A sobering report just out from the Federal Trade Commission (FTC) explores the current limits of artificial intelligence (AI, variously referred to as machine learning, automated decision systems, natural language processing, expert systems, neural networks, thinking machines, and more) for preventing online harms, including scams, fake product reviews, romance fraud, money laundering, revenge porn, hate crimes, and counterfeit product sales.
The report makes clear that the use of AI to prevent online scams is "in its relative infancy" and that AI as a standalone tool is no silver bullet for eliminating disinformation from social media platforms, identifying cloaked offers of child pornography, and selling illegal products, among other ills.
The FTC's June 2022 report, Combatting Harms through Innovation, returns to the first principles of fraud prevention, which are useful to merchants and financial institutions fighting all types of online fraud, including payments fraud. In the nothing-new-under-the-sun-category, the report warns, "Greed, hate, sickness, violence, and manipulation are not technological creations, and technology will not rid society of them."

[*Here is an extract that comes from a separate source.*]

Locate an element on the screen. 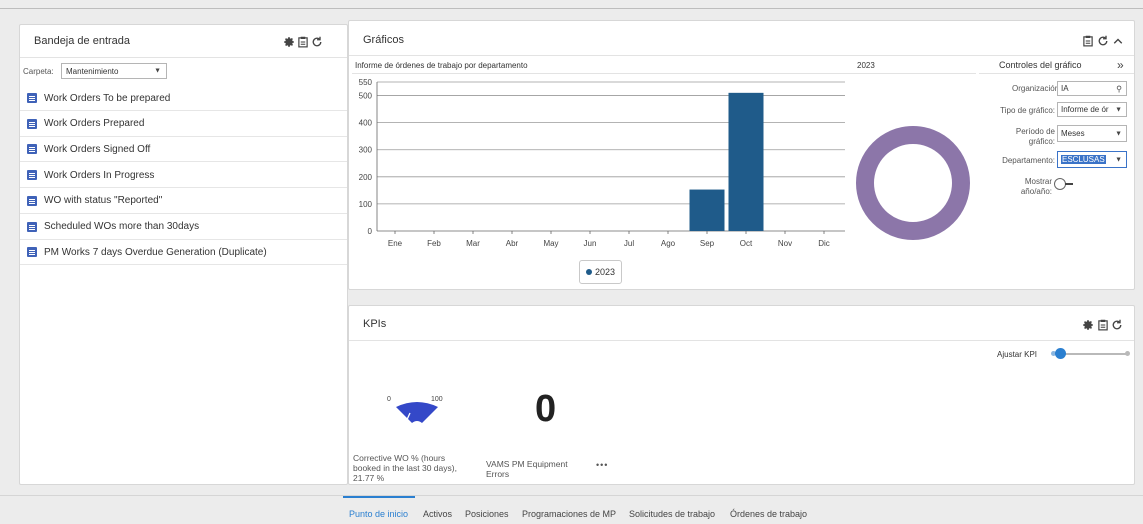 The height and width of the screenshot is (524, 1143). nav-tab: Programaciones de MP is located at coordinates (569, 514).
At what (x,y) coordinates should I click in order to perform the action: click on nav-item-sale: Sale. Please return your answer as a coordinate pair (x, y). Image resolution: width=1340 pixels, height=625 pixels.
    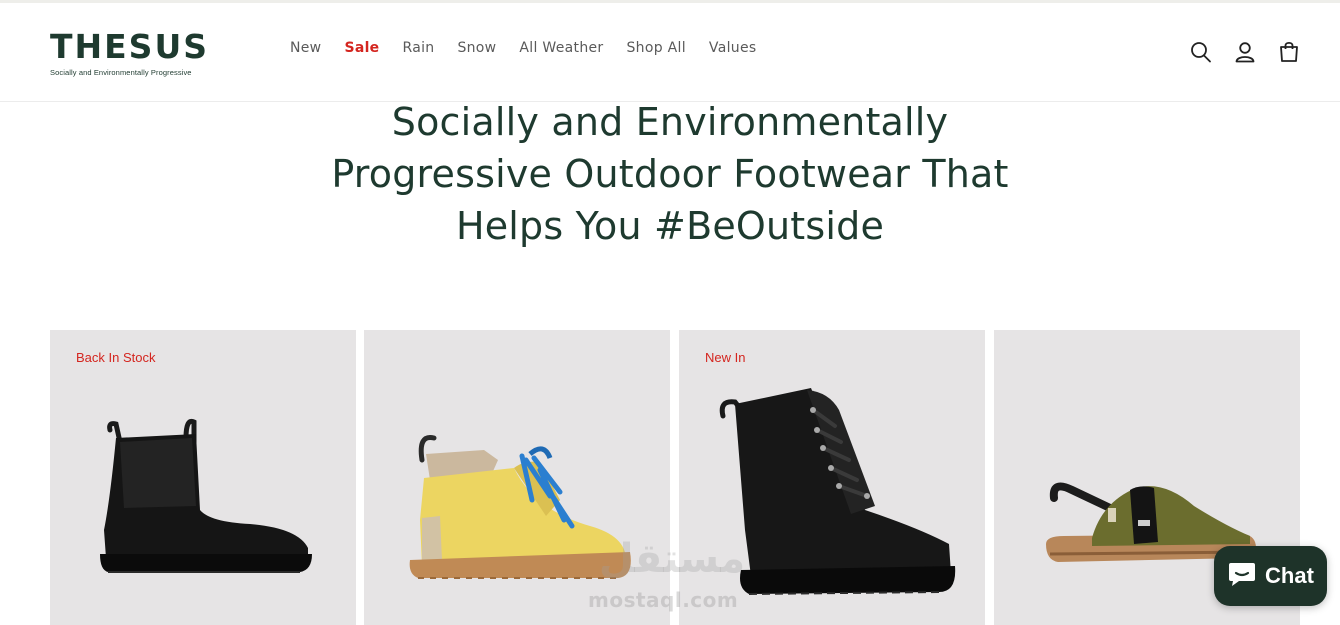
    Looking at the image, I should click on (362, 48).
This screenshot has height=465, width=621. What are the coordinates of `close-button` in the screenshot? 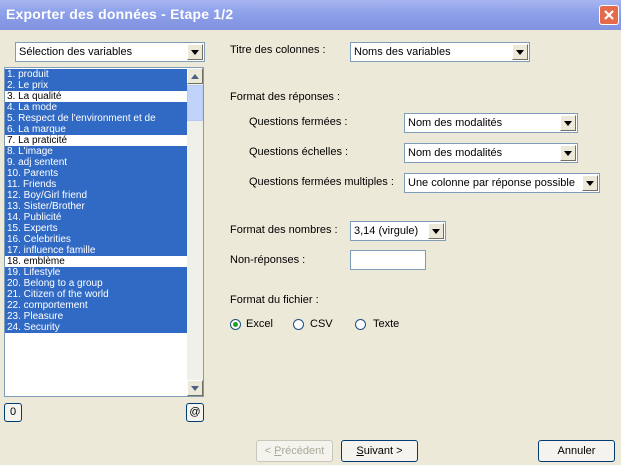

The report points out the trade-offs between increased use of AI to prevent harm and the likelihood that more surveillance could result in discrimination or censorship. With implications for the challenge merchants face in identifying potentially fraudulent actors while minimizing shopping cart abandonment, the report states, "Even with good intentions, use [of AI tools] can also lead to exacerbating harms via bias, discrimination, and censorship."
The report lists eight principles for applying AI and various automated tools. Here are three with particular importance for fighting payments fraud:
- Human intervention is vital. When using automated tools, humans can prevent the sorts of unintended consequences that—at their most extreme—went on with the computer Hal, who very nearly murdered his human handlers in 2001: A Space Odyssey.
- AI tools must be transparent to the people they affect. Merchants and financial institutions must be able to explain decisions to customers and potential customers.
- Businesses that use AI for decision making must be accountable for errors.
You can read the other five principles in the report, which is deeply skeptical of the wholesale application of this technology in its current state: "One caveat for consumer protection or competition enforcers, however, is that it makes little sense to use limited resources to obtain any AI tools without having already decided what exactly to do with them."
Another useful resource from ACAMS Today: "Your AI Cheat Sheet: Key Concepts in Common Sense Terms."
The payments industry has benefited greatly from new technology over the decades. Check imaging, contactless pay, online payments all come to mind. As these examples show, advances in technology can provide many benefits, and, as Hal reminds us, adoption of new tools must move forward with a careful eye to not only benefits but also risks. As always, Take On Payments will continue to report objectively on payments technology.